This is the MVP of the platform Expert-Ease: a Telegram bot that connects users of Wordpress to experts that help them in real time. 🤓 The full story of how this venture came to life will is now published on Medium! Check it out.

Table of contents:

Introduction

Users of many different SAAS products and services have a hard time figuring out things on their own while using them for the first few times. Me and my team have seen this happen with multiple such products while researching the market, and have decided to tackle this problem by focusing on one platform: Wordpress in our case, since the user base is large and the platform can be intimidating to new (or even intermediate) users. Moreover, we have decided at the point of the MVP to focus on only one platform to validate the product-market fit of the platform.

During the phase of market research, we have conducted a survey with a little over a hundred participants, including professional web developers and influencers in the Israeli startup scene, which clearly showed that when people don't figure out the platforms, they first ask their friends and\or family or go to YouTube tutorials. This comes as surprise to none, as we can clearly see people abandoning the customer support channels that those platform offer; in our case, it was mostly because of long waiting time.

This is where Expert-Ease comes in and addresses the problem; we wish to connect those users in search of support with experts on each platform, that will give them immediate, on-site, personal support with as little friction as possible. ⭐

Why Telegram?

As said, I have decided to go on with a Telegram bot as an implementation for the MVP. The reason is, I had to make a working prototype in a relatively short period of time, so I needed to utilize an existing platform. Telegram seemed to have the simplest API out of many platforms that can suffice, such as Slack, Whatsapp and more. Furthermore, Telegram is highly reliable and being supported by an open community of developers, which makes it stand out.

Techy details

Throughout structuring and developing ExpertEaseBot, I have run into many obstacles and challenges. This is one of my first 'big' Python project, in which I tried to implement best practices and 'Pythonic' code; coping with PIP8 rules, organizing a logical skeleton for the project (folders, packages etc), using diverse Python libraries (both from the standard library and 3rd party) and using virtualenv to create an local, isolated Python environment, that allowed me to work on ExpertEaseBot independent from other projects and repositories.
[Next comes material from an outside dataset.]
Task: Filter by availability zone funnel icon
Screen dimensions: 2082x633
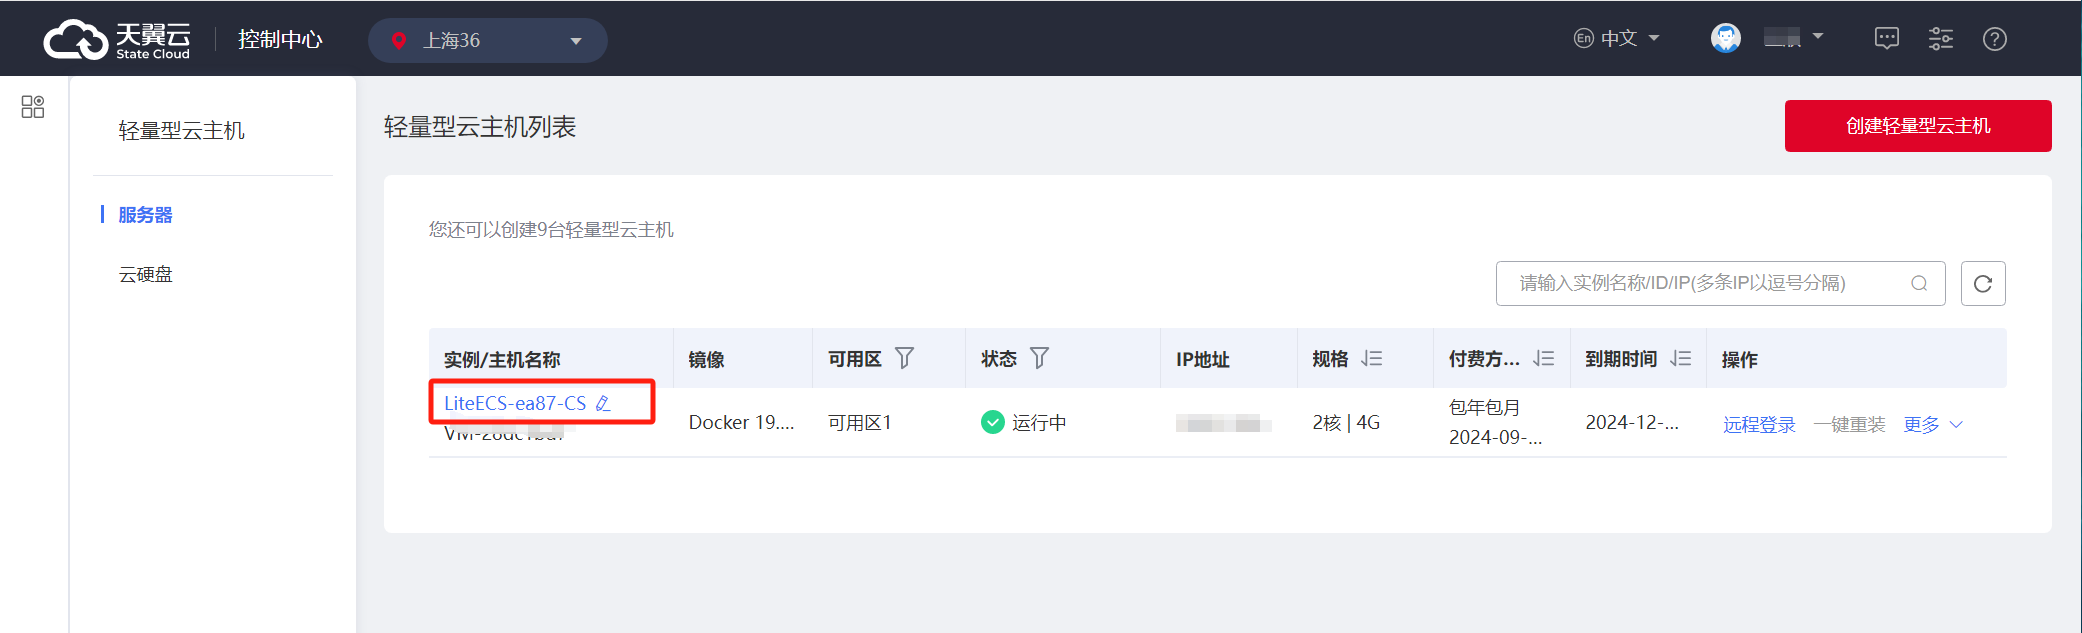Action: tap(904, 358)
During the project, I incorporated some of Git's main functionalities: initializing the git repository and pushing it remotely into GitHub, adding relevant parts to each commit, documenting all commits explicitly, branching, pull requesting, etc.

The project ran (and still runs...) on a cloud service; in my case, Heroku, and integrates with a SQL database, PostgreSQL.

Most used and vital libraries used in the project, along with the different technologies:

  • logging from the standard library. Since the application runs on the cloud constantly, it sometimes needs supervice. That's where the logger comes in: it allowed me to keep track of requests coming to the bot at all times, and catching errors allowed me to interact with the users directly in ease in order to fix immediate issues if necessary. This was all possible thanks to many logging statements, which can be time-consuming to implement but have the potential to save a huge headache later on. ☺️
  • urllib from the standard library, which was used with psycopg2. Those were used mainly to integrate with the PostgreSQL database on the cloud.
  • telegram.ext from the python-telegram-bot wrapper. This was used to interact with Telegram's API indirectly.
  • queue from the standard library. It was used to manage all incoming issues by users of the platform, to be handled by expert users in an orderly fashion. I used the synchronized queue for my implementation, as the bot works as a server (in some manner); it receives messages (aka requests) from different users and responds to them. The queue is one of the resources shared between all users of the program; thus it was implemented with concurrency in mind.